ABOUT THIS EXERCISE: Collect the lines of the entries where "header" shows up.
━━ DATA PROVIDED ━━
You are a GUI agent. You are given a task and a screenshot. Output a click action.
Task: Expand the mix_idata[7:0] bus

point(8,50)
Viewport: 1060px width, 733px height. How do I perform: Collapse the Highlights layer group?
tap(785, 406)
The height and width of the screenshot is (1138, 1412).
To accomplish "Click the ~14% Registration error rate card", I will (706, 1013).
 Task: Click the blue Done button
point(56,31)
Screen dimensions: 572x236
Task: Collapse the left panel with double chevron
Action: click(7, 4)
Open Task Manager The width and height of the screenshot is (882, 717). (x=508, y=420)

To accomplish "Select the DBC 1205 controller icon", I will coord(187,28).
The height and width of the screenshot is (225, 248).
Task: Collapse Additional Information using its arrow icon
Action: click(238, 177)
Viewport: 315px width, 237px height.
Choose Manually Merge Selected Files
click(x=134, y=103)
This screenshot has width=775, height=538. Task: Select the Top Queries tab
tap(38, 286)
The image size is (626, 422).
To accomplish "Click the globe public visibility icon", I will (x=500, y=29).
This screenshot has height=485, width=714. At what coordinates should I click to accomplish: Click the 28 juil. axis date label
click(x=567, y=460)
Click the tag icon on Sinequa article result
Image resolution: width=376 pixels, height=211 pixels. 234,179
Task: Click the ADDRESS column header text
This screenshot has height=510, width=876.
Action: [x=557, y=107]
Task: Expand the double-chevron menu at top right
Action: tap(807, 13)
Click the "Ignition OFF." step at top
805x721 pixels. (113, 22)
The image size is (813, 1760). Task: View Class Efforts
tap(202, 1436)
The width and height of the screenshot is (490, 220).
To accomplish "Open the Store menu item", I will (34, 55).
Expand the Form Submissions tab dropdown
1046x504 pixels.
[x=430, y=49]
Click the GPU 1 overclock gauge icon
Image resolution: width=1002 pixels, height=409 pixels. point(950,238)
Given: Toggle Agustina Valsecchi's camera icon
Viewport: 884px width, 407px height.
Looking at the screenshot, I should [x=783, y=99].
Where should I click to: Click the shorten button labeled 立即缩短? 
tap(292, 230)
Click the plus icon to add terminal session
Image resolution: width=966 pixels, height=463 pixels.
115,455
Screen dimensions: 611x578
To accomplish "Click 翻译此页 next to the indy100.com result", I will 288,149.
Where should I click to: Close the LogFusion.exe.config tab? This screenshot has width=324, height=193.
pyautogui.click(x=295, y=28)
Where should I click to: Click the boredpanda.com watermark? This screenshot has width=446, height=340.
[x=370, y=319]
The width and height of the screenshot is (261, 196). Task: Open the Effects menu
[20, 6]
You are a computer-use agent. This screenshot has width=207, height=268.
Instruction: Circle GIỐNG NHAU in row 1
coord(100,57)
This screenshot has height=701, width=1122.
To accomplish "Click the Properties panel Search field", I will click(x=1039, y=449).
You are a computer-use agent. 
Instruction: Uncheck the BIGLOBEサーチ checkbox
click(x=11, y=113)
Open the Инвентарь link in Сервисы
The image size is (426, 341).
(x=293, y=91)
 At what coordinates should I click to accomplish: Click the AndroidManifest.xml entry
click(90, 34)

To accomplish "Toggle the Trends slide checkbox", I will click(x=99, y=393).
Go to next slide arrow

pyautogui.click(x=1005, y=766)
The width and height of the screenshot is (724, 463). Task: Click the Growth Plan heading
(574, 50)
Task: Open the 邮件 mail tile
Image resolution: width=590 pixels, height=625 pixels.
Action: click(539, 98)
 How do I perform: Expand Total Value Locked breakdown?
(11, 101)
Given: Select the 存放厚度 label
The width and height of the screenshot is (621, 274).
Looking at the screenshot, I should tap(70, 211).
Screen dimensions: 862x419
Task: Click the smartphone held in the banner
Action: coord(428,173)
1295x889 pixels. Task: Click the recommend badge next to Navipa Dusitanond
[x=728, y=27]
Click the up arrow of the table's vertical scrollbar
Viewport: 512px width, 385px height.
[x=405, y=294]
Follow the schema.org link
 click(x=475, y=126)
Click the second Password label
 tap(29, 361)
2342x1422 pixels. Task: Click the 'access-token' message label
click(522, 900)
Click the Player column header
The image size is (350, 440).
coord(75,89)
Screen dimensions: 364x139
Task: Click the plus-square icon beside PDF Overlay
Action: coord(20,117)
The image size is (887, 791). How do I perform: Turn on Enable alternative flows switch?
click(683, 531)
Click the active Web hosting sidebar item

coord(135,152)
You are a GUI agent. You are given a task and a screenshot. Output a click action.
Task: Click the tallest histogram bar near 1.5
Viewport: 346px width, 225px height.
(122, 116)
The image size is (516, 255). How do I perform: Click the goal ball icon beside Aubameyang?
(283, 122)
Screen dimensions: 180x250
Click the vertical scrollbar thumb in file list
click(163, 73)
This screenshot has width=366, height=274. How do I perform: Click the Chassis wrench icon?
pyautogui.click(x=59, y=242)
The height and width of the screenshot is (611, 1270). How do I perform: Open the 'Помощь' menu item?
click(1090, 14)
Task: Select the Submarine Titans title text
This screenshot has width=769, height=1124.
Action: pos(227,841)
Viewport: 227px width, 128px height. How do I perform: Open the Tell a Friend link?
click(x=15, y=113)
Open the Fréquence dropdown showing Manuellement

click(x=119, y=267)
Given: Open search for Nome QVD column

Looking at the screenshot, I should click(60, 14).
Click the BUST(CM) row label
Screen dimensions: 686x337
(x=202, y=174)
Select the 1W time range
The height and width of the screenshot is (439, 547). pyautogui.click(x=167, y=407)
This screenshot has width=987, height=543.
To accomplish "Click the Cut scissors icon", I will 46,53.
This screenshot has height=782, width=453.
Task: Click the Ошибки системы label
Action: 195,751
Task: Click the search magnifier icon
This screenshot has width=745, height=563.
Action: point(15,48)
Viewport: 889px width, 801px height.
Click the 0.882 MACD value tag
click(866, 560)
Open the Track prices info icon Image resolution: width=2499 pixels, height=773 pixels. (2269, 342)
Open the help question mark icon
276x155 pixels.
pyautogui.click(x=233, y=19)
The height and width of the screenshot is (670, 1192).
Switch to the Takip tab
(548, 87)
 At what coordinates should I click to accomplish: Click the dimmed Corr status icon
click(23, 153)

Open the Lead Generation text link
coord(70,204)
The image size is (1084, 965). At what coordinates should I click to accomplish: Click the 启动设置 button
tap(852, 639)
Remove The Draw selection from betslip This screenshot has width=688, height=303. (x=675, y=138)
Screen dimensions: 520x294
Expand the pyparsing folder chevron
━━━
FINAL ANSWER:
Task: Click the ADDRESS column header text
Click the Player column header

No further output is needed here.